One of the guys there, a real badass, was in the jungle when it started raining. Thank god I was in the truck sleeping. The rain brought down zillions of tiny flatworms of some sort out of the trees. They got in his eyes and crawled up his nose into his sinus cavity. As far as I know he is still fucked up to this day.
I have no desire to visit the amazon any longer.
Shit. I'm going to have nightmares after that story.
Bolivia is a stunningly beautiful place. The people are very friendly, but the savagery and nightmarishness is just under the surface.
I understand it has all turned to shit with that nut Evo running the place.
Correction. It was shit then. Double shit now.
My girlfriend was there about 15 years ago and thought it was beautiful. She took the highway of death too. She never has a scrap of fear in flying, etc. but said she had some shakes on that trip.
Ooooh yeah. If you go there, bring lots of extra underwear.
I don't know if the pharmacology of this follows, but the late Christopher Hitchens used to rant about this arguing the best way to deal with it was to allow extensive growing of opium and then sell it to pharmaceutical companies b/c there was a global shortage of various painkillers which an opium harvest could help.
Part of what I wanted people to take away from the story I told above is that the poppy fields are there, easy to find, and easy to spray with herbicide.

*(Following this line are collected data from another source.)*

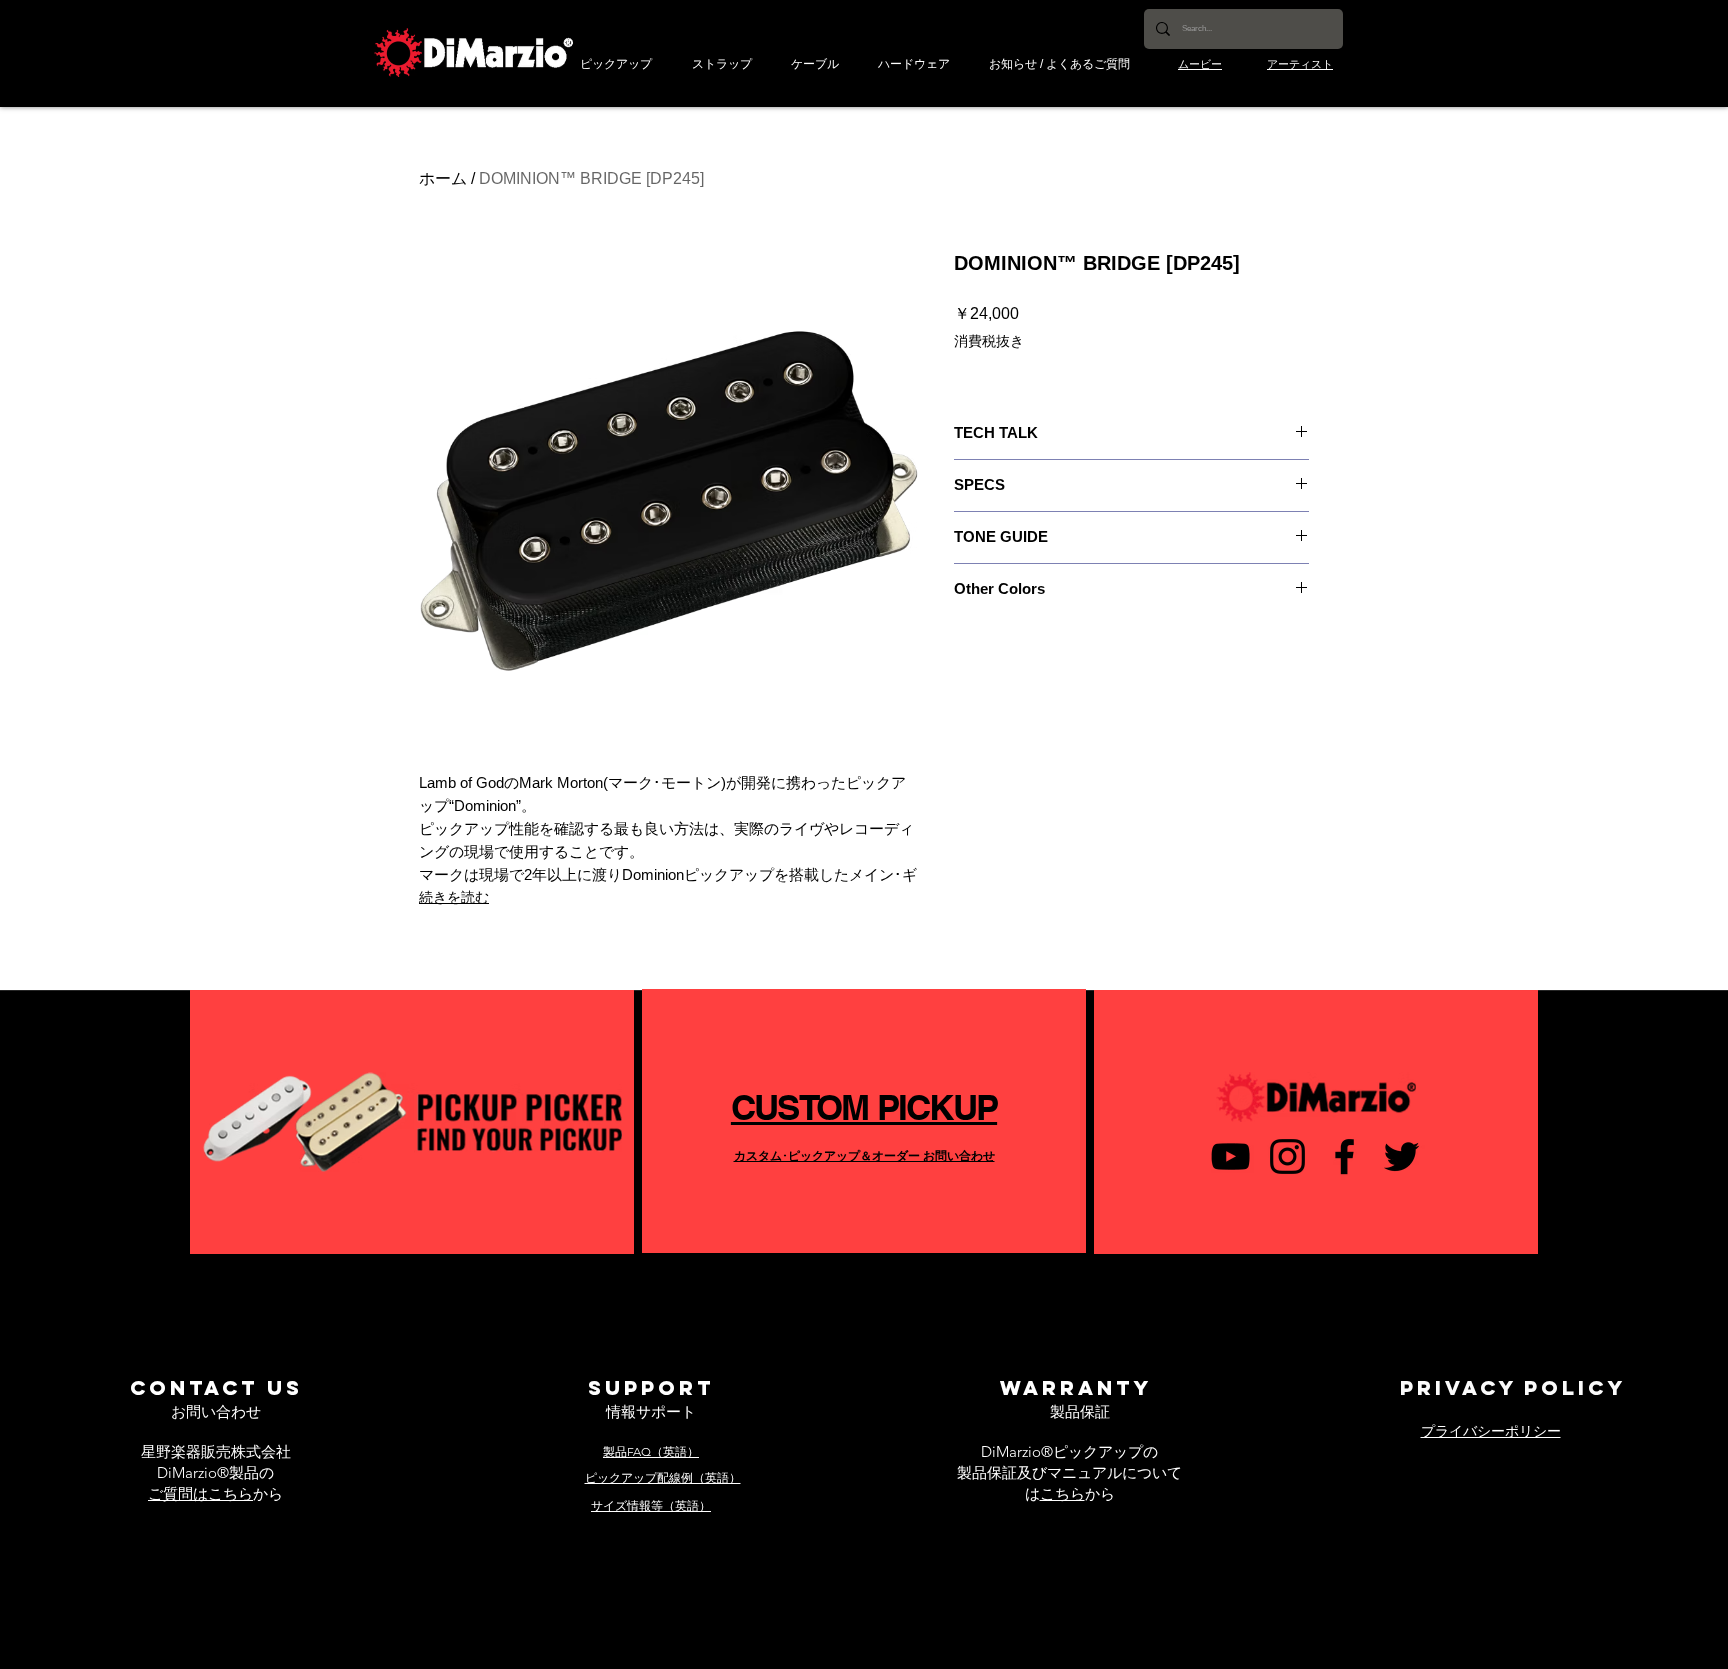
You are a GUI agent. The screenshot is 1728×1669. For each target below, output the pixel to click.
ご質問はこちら (200, 1493)
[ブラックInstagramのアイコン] (1287, 1156)
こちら (1062, 1493)
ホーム (443, 178)
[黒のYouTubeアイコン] (1230, 1156)
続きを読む (454, 897)
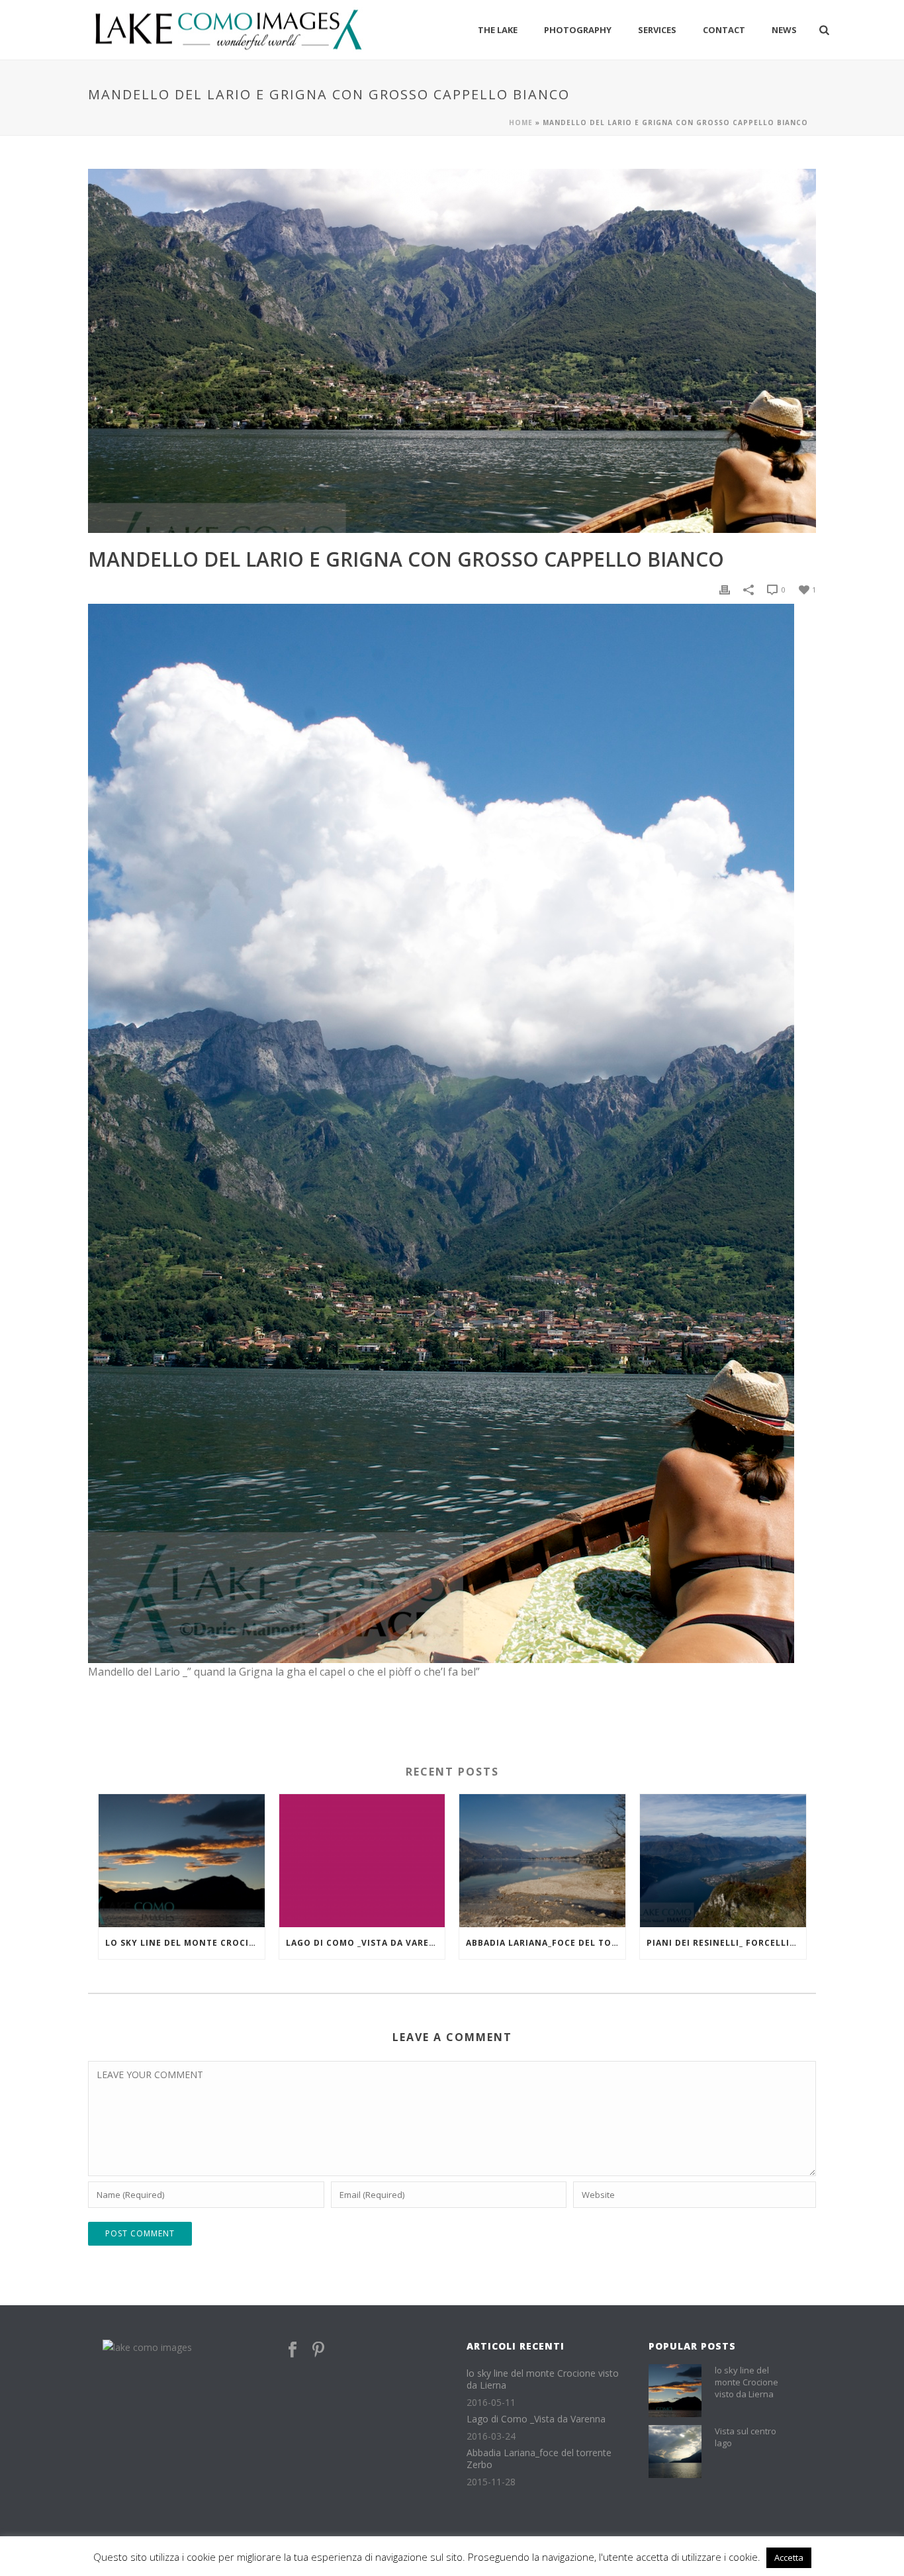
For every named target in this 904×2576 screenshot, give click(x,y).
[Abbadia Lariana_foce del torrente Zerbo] (542, 1860)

If they were serious about eradicating the crop they could easily do so.
Jesus, you can find them yourself with a click of your mouse on google earth. The only reason the fields are there is because the drug warriors are ok with them being there.
Not disagreeing with your assessment but just want to understand. Are you arguing that the drug warriors are OK with them being there because it helps them continue a "war on drugs"?
Absolutely. If they eradicate the poppy crop there would be no justification for their jobs and jack-boot tactics. They would have to find a job doing something productive instead of running around pretending to be superwarriors, kicking the shit out of people and stealing everything they can get their hands on.
Got it. Thanks for the clarification.
One of the guys I went to HS with became a cop and got to be an undercover drug cop. He called me up once and asked if I knew anyone who had an airplane. I asked why. He said they needed one. I pointed out that just because someone had a plane didnt necessarily mean they could seize it, the guy might not have anything to do with drugs.
His answer; That doesnt matter. We can take what we want.
Scum. of. the. earth.
If there is "good" news on the war on drugs, then the drug wariers say look it's working. When it doesn't work, they say "we are doing it wrong, we need to spend more money"
See also this Bloomberg article.
If we grew drugs at home and dispensed them at licensed facilities, it could put these operations out of business and bring lots of peace and quiet around the globe.